─── Listed entries
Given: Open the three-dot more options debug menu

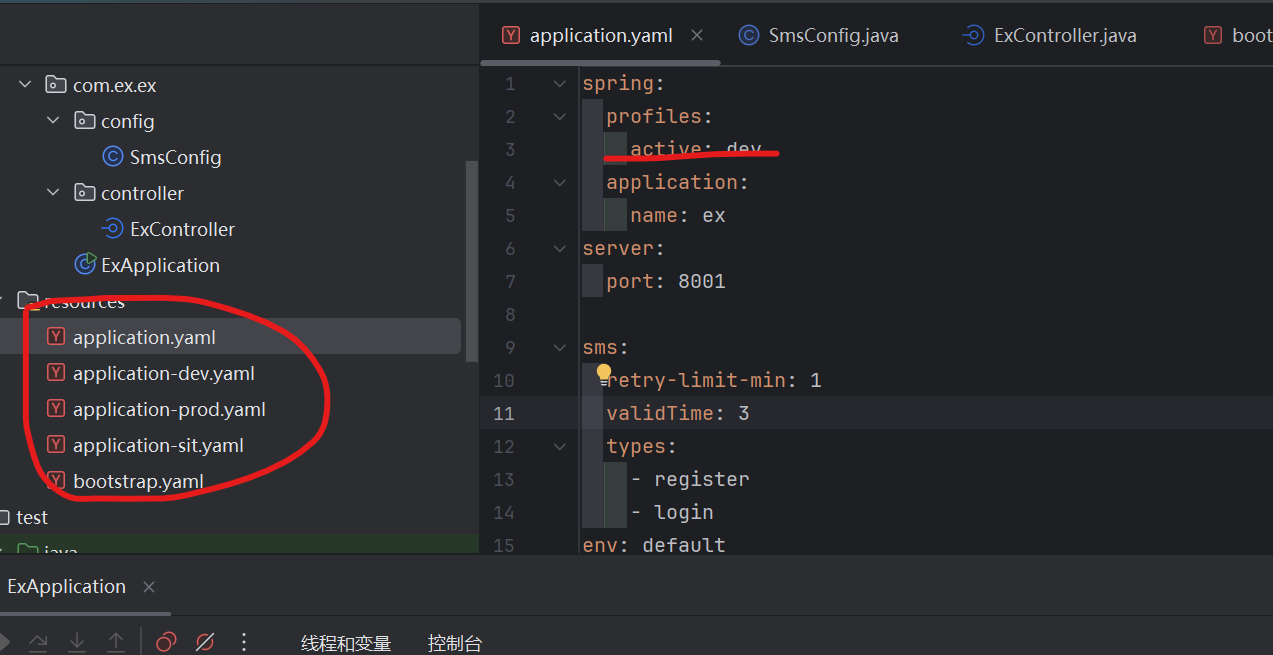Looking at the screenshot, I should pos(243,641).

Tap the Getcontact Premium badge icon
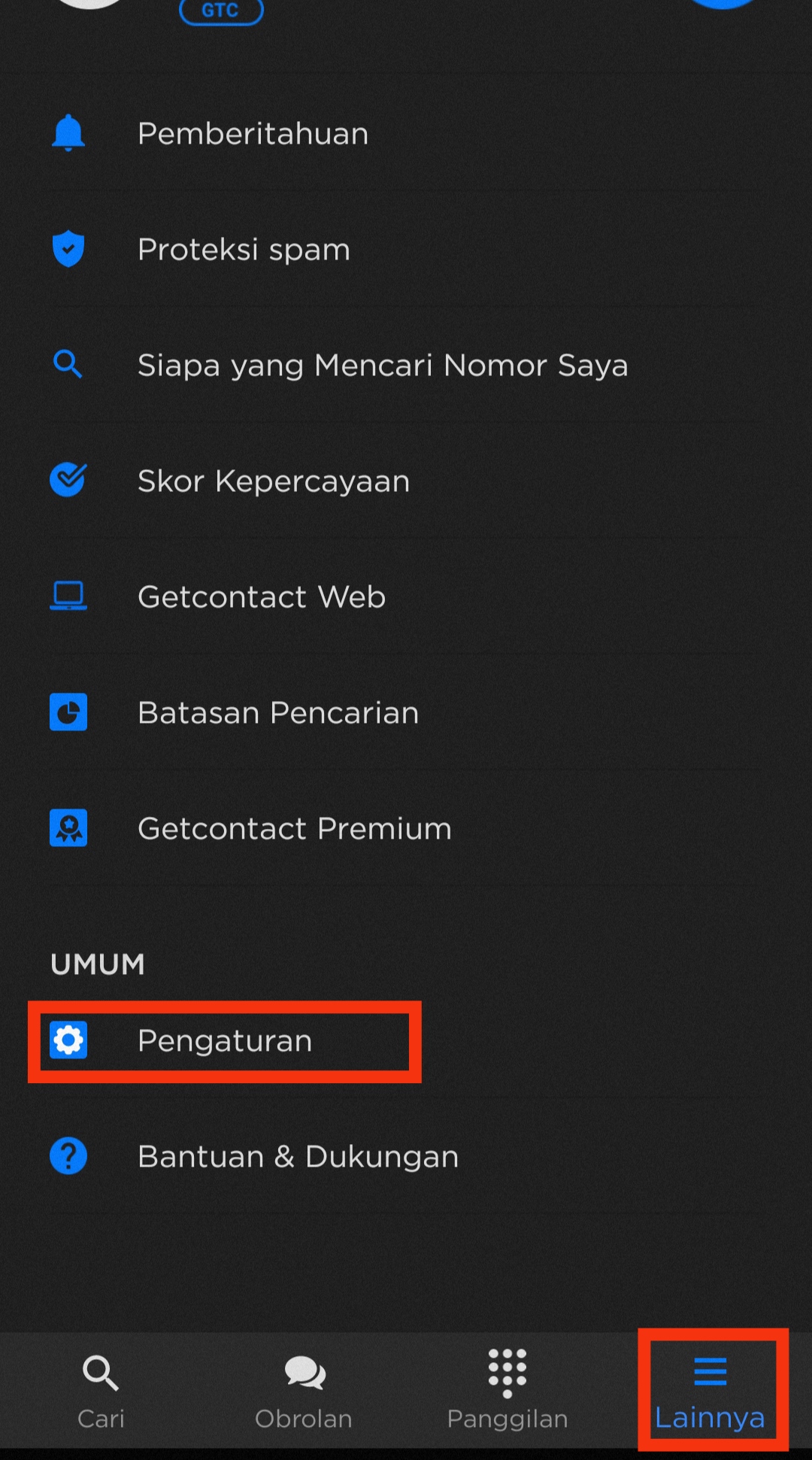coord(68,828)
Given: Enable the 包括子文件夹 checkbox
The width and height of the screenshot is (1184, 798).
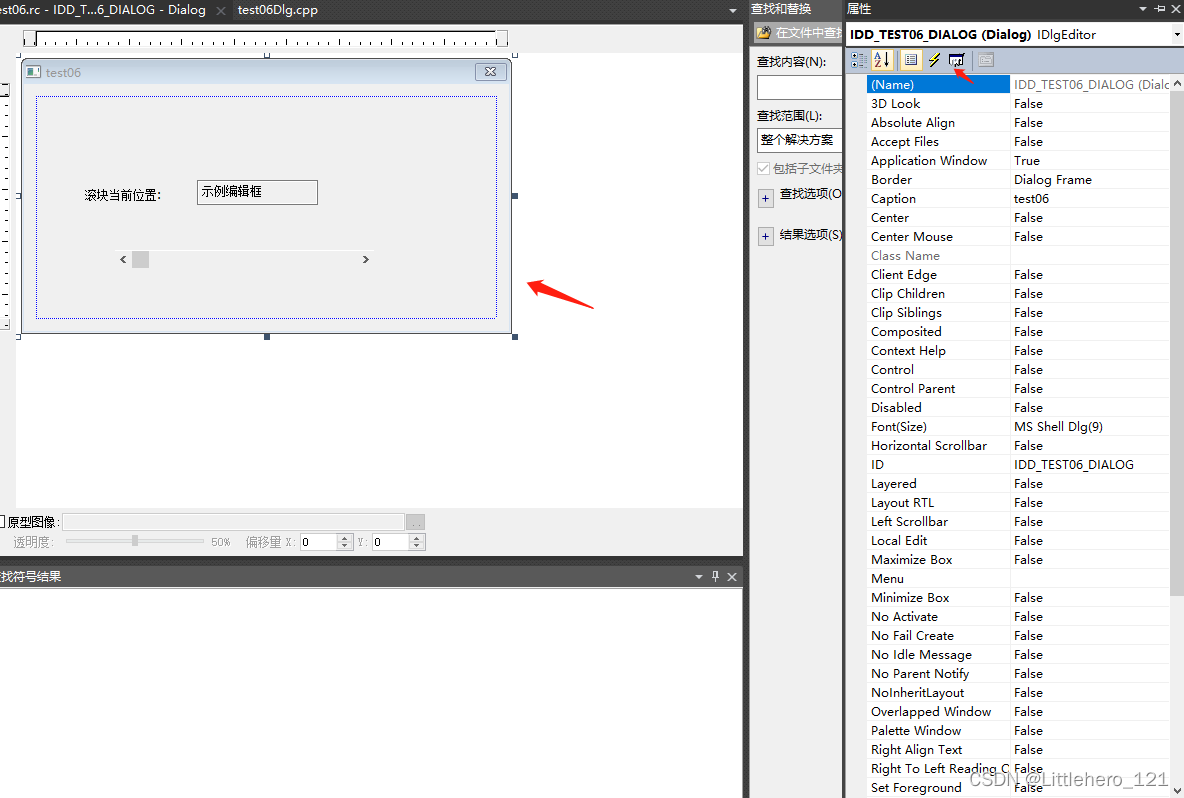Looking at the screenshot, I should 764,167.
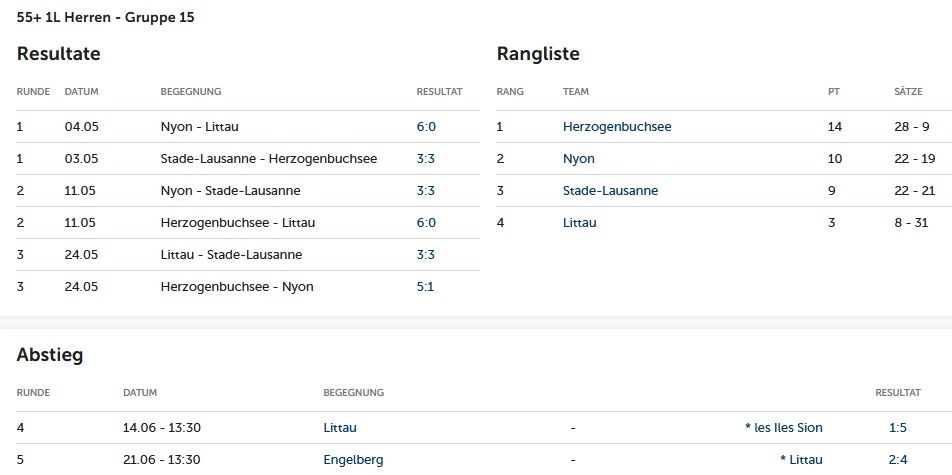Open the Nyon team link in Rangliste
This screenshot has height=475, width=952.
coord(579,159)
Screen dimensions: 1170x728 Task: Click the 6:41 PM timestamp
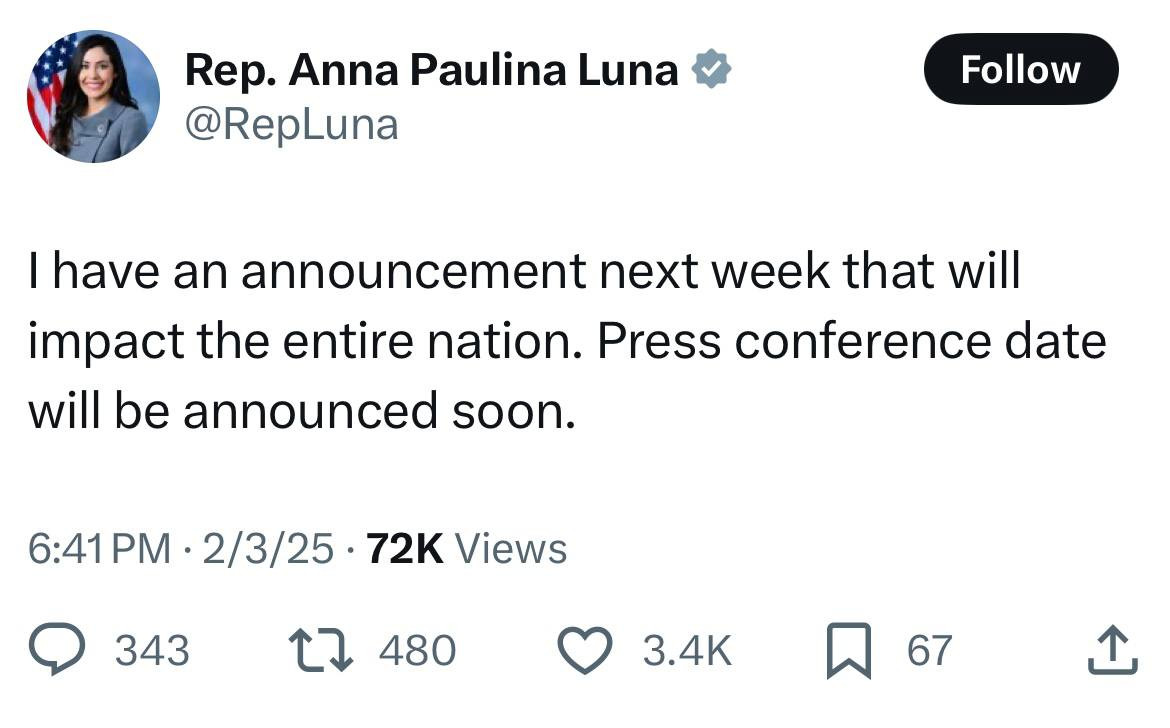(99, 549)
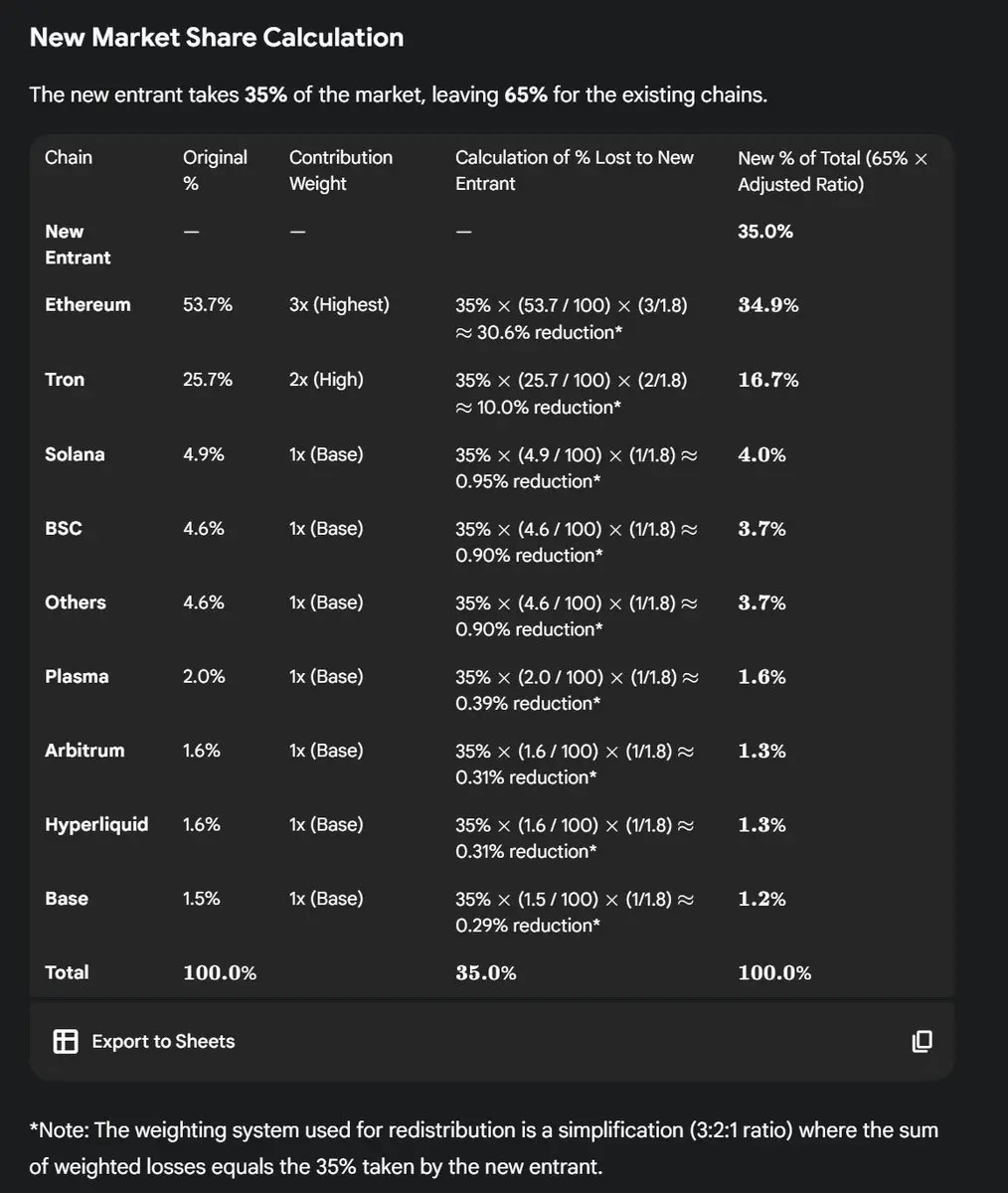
──────
Problem to work on —
Set down the whole listing word for word, omitting the pictures.

Task output —
Given: Open the three-dot more options debug menu

Looking at the screenshot, I should pos(243,641).

Tap the Getcontact Premium badge icon
coord(68,828)
Given: Enable the 包括子文件夹 checkbox
The width and height of the screenshot is (1184, 798).
Looking at the screenshot, I should 764,167.
Open the Nyon team link in Rangliste
This screenshot has height=475, width=952.
coord(579,159)
Screen dimensions: 1170x728 Task: Click the 6:41 PM timestamp
(99, 549)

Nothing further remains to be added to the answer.